In a poll done in early 2019 by YouGov for The Democracy Collaborative, 55% of respondents said they would support a program of new, publicly built affordable housing. Respondents also favored by 48% (compared to 22% opposed) local governmens creating affordable housing, including with such tools as dedicated land trusts to counter speculation and gentrification.

“Everyone has the right to a home”

Social housing is a public option for housing. Typically, it is rental housing provided below market rates. Rents are charged according to either real costs-based or income-based formulas. Social housing is permanently off the private market: in some cases, it can be owned and operated by municipal governments or nonprofit housing providers. In other cases, as with limited-equity cooperatives, land trusts or mutual housing associations, residents may own a stake in their homes at subsidized rates, and they cannot sell them for exorbitant profit. Models for social housing exist in several other countries and can serve as a basis for designing an American program.

Social housing is based on the fundamental principle that everyone — no matter their income, background, or their conformity to social or legal norms — has the right to a home. Social homes should be affordable and accessible to people at a variety of income levels: middle-income, low-income, very low-income (VLI), and extremely low-income (ELI) households. It must be affordable and accessible to people currently experiencing homelessness.

In addition, a Homes Guarantee requires a recommitment to public housing, beginning with repealing the Faircloth Amendment, which prohibits new public housing construction, as well as a multi-billion dollar reinvestment in public housing where it currently exists. Congress should start with at least $30 billion annually for the next five years, or $150 billion in total. The investment should initially go toward clearing the current backlog in repairs, and then toward a major renovation and capital improvement program that includes investments in basic infrastructure, accessibility, weatherization, and climate resiliency.

A federal Homes Guarantee means that every household in the United States — whether they rent or own — has a dignified and affordable home. Today, both renters and owners are subject to the instability of unregulated and predatory industries that cause evictions, displacement, and foreclosure. A fully realized Homes Guarantee balances the power between people who own buildings and those who live in them.

The United States has never addressed the brutality of Native genocide and removal, and slavery, and their enduring legacies; our housing and land ownership systems remain deeply racialized.
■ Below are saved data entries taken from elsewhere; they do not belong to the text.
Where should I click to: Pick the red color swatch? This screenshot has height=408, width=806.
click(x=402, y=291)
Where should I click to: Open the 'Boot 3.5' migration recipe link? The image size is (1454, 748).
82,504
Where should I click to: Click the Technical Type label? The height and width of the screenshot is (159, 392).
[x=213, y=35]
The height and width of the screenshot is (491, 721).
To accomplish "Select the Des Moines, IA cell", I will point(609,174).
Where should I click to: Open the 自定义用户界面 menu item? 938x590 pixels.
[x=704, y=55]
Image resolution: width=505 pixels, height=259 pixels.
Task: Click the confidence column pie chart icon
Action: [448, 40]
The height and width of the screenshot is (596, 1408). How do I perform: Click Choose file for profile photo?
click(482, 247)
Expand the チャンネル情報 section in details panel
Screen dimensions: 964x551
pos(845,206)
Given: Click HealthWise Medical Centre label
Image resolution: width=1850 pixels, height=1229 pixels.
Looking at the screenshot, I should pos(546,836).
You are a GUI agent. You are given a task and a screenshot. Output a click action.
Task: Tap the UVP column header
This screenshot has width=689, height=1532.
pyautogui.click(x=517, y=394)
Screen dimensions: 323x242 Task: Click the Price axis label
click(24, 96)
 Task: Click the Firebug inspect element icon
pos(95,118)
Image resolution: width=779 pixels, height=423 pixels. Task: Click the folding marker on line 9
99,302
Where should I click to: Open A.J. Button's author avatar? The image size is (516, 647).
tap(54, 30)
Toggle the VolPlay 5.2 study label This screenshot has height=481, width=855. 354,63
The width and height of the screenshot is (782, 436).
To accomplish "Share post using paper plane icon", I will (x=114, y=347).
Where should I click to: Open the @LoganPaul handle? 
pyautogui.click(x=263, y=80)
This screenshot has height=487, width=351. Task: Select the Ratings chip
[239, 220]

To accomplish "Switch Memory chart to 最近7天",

A Homes Guarantee on its own is not enough to establish equal footing among households that have been impacted by this legacy. Even so, a Homes Guarantee must make every effort to repair the racist ground on which current housing policy stands, and to provide a measure of redress for the physical and economic violence that our government and private actors have perpetuated through the housing market. The government has enacted a handful of tepid policy responses to mitigate poverty, but none have directly confronted the racialized nature of wealth generation, nor the barriers people and families of color have faced in securing a safe, decent place to live. A Homes Guarantee must be an opportunity to provide a degree of restorative justice, accounting for race-based violence in the form of stolen land and wealth.

As long as speculation of land and real estate is commonplace, and housing is commodified, the housing and rental markets will continue to be unstable and predatory. A Homes Guarantee must end land and real estate speculation. Congress should investigate the practices of speculators across the country, including big and small corporate entities that shield owners from accountability to tenants, municipalities, and federal regulators. The government must also institute taxes to deincentivize speculation and its negative community impacts.

People’s Action is a Chicago-based grassroots organizing network with a long track record of fighting for housing and other economic justice reforms. Gowan was part of a team of people who collaborated on the report. Gowan led the drafting of the report’s social and public housing sections.